Début 2024, le Palais du Midi était repris par Europa Nostra parmi les 11 sites et monuments les plus menacés d’Europe. En effet, il est prévu, dans le cadre du chantier de la ligne 3 de la STIB  (entre Albert et la Gare du Nord), de démolir ce témoin majeur de l’architecture bruxelloise de la seconde moitié du XIXe siècle. Le dernier épisode de cette saga a eu lieu la semaine passée à Brucity à l’occasion de la commission de concertation qui a permis à tous les mouvements de défense du patrimoine d’exprimer leurs points de vue. Notamment l’ARAU a rappelé la valeur sociale de ce phare du quartier Lemonnier-Stalingrad qui abrite écoles, commerces et infrastructures sportives. De mon côté, j’aimerais évoquer la dimension historique et architecturale du bâtiment…

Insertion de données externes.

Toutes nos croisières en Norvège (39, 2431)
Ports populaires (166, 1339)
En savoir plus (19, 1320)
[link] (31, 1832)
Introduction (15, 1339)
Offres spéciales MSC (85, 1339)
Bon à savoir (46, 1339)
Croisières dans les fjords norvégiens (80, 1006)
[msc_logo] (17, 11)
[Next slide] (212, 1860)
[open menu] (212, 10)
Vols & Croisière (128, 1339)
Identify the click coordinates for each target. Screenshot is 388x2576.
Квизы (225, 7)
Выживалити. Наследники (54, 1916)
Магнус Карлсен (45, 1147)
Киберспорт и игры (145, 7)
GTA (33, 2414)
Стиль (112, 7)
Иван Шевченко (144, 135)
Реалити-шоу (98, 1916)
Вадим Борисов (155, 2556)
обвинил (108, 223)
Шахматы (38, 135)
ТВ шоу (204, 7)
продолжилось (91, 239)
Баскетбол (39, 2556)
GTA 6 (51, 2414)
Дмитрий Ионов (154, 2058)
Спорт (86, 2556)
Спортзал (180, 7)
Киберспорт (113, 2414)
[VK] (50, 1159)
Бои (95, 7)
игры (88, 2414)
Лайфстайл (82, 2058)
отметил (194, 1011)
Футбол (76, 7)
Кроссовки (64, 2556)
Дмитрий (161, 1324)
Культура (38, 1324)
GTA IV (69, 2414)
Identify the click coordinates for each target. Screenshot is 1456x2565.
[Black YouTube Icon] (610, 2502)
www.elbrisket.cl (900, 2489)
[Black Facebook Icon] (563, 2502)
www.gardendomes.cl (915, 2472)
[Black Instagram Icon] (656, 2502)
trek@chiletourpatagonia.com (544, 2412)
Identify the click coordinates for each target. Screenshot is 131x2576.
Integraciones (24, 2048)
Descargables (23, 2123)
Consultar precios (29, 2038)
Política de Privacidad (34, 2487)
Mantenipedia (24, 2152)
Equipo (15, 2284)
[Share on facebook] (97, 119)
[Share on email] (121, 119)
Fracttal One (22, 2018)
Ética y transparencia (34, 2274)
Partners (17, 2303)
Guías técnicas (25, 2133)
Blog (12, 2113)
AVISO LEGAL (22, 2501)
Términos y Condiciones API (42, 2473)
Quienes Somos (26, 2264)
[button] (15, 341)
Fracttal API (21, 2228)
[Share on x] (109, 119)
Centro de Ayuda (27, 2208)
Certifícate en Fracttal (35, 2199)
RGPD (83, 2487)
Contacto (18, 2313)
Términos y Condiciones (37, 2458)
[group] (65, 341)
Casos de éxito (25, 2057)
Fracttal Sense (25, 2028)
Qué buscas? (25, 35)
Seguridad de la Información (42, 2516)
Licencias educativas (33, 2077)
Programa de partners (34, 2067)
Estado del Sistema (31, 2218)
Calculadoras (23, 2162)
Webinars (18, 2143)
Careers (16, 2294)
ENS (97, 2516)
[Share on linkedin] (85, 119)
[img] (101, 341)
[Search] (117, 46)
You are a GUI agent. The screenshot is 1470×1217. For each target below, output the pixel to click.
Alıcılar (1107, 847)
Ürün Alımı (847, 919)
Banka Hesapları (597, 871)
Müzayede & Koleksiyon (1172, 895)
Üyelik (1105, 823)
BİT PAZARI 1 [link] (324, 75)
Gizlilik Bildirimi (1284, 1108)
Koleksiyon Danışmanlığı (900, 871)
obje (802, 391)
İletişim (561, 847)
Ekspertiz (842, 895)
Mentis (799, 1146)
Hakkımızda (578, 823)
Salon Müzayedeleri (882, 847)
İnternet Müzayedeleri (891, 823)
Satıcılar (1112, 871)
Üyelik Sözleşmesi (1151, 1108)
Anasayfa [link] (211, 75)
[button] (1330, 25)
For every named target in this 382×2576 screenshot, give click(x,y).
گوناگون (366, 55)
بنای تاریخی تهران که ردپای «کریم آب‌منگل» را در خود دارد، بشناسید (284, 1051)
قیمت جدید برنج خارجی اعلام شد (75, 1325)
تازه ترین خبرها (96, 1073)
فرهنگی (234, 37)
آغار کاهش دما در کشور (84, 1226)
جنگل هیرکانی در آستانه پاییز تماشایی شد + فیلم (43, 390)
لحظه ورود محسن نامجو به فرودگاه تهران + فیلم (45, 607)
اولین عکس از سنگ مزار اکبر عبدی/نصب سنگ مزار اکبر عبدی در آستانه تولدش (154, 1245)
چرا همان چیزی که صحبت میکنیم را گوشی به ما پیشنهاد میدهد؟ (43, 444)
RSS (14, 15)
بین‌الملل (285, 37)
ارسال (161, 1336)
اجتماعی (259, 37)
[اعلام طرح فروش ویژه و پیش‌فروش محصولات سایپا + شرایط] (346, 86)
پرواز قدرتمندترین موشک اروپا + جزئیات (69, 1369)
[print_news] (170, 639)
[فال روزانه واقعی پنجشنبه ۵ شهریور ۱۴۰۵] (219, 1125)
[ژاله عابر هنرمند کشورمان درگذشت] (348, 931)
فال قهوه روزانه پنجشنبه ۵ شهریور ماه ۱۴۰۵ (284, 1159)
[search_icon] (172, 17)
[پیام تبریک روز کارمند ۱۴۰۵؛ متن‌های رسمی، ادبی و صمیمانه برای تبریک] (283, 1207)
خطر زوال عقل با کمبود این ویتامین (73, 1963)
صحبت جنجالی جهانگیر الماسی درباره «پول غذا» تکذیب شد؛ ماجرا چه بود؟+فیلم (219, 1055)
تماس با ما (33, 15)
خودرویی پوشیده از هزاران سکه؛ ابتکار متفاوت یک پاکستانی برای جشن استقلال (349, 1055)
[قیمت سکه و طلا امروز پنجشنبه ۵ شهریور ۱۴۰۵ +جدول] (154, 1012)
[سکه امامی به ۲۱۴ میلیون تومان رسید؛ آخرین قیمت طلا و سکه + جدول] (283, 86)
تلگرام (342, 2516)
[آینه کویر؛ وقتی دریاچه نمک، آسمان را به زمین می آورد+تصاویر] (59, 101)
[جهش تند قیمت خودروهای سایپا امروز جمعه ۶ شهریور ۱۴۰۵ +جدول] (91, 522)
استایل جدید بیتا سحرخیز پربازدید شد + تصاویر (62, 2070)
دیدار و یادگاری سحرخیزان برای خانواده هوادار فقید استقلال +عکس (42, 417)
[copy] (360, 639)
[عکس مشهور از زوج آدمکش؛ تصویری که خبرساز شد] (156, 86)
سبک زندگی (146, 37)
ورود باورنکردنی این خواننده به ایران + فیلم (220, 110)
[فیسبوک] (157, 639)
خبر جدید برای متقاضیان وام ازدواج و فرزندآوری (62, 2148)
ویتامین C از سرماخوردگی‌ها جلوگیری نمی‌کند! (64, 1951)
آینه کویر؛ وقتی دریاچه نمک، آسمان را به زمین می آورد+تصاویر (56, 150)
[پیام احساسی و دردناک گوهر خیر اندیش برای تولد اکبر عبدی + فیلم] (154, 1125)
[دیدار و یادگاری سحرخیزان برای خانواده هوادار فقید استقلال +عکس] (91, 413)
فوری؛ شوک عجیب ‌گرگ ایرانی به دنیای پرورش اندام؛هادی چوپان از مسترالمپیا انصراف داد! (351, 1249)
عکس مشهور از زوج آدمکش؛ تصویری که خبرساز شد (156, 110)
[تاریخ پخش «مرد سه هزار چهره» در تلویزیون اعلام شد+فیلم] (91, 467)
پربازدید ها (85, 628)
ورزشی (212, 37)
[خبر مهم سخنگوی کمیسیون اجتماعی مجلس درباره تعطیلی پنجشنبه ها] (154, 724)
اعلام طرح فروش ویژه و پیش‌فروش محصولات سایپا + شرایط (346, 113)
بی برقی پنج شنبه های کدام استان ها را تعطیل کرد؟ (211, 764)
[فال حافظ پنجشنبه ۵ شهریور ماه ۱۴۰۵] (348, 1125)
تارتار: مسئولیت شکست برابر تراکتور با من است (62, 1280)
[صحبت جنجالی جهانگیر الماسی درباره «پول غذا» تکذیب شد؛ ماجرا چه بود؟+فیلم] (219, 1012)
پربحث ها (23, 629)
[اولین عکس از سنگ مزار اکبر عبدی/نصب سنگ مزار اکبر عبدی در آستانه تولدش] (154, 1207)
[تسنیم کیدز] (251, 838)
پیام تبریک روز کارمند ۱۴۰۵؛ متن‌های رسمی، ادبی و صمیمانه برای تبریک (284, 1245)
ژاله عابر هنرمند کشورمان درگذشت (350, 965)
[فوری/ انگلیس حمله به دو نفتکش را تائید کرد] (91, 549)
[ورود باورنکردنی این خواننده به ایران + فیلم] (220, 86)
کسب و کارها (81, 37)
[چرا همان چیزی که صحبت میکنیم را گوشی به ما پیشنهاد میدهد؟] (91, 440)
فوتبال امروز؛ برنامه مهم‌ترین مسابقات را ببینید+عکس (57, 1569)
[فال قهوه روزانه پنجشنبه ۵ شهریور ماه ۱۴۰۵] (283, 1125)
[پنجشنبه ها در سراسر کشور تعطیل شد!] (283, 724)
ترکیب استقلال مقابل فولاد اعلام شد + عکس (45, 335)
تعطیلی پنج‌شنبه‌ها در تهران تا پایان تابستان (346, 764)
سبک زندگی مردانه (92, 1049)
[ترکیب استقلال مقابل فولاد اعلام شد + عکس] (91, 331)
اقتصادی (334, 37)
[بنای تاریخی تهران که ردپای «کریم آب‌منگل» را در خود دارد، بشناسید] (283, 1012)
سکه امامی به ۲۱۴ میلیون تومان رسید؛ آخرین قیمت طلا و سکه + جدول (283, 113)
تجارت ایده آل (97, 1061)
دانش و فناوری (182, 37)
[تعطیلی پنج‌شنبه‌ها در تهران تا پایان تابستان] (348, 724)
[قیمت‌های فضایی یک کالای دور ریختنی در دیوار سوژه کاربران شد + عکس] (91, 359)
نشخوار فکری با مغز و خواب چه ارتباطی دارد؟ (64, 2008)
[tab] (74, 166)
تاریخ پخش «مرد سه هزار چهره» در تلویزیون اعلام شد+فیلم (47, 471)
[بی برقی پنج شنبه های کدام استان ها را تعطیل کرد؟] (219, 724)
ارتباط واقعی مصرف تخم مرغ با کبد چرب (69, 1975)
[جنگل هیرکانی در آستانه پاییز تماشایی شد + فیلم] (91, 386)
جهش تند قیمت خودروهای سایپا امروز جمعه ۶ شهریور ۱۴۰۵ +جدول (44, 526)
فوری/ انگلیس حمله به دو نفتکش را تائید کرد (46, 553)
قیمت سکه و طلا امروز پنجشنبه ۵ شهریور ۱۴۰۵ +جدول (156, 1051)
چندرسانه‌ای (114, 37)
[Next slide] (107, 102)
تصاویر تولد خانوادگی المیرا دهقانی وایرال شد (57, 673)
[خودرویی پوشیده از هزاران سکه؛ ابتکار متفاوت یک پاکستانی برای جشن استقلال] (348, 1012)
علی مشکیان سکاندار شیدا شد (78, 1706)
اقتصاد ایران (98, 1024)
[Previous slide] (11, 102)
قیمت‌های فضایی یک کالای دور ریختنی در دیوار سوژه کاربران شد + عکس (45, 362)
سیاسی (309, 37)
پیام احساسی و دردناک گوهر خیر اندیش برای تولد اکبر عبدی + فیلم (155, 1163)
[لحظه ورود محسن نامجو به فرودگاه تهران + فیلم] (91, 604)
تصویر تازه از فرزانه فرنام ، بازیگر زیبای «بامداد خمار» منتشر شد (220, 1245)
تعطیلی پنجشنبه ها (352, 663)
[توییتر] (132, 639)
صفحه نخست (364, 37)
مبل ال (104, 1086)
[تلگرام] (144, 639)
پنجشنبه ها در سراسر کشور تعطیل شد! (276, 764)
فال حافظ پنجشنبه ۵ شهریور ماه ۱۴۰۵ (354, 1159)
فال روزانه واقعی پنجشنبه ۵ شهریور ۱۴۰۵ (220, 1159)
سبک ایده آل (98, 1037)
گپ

Le Palais du Midi est l’incarnation du développement démographique et économique que connut Bruxelles au moment de la révolution industrielle. Conçu à la suite du voûtement de la Senne et de la création des boulevards du centre, il est, comme le Palais de Justice, un monument emblématique de l’éclectisme bruxellois. Cet immeuble, assez exceptionnel de par son ampleur, fut construit au Boulevard Maurice Lemonnier, entre 1875 et 1880, à la demande de la Compagnie Générale des Marchés, sous la supervision de l’architecte Wynand Janssens. Long de 165 mètres, il s’étendait sur un hectare, soit une superficie comparable à celle du Palais Royal. L’immense quadrilatère entourait deux vastes cours intérieures, séparées par un passage couvert intitulé Passage du Travail. Il fut au départ un large marché couvert dans l’esprit des bazars orientaux. Il accueillit aussi des expositions, une école et un musée de l’industrie. Il fut rapidement lié aux activités de la Ville de Bruxelles (qui avait racheté le bâtiment en 1907 et qui y installa des services administratifs).

Ensuite, au XXe siècle, le Palais du Midi connut trois grandes phases de travaux d’agrandissement et de remise en état. La première, en 1925, fut pilotée par l’architecte Maurice Van Ysendyck. La deuxième, beaucoup plus longue, entre 1950 et 1964, fut l’apanage du Service des Travaux Publics de la Ville de Bruxelles. Enfin, la troisième, de 1977 à 1990, fut supervisée par les frères André et Jean Polak (inventeurs de l’Atomium). Les spécialistes considèrent que les concepteurs impliqués dans ces trois phases de rénovation ont œuvré dans le respect des racines architecturales du palais. Hélas, depuis des décennies, il n’en va pas de même à la Ville de Bruxelles qui n’a pas assuré l’entretien minimal de l’immeuble. A cela, s’ajoutent, depuis 2016, les travaux de la 3e ligne du réseau métropolitain qui ont été initiés par la Région de Bruxelles-Capitale et qui menacent l’existence-même de l’édifice.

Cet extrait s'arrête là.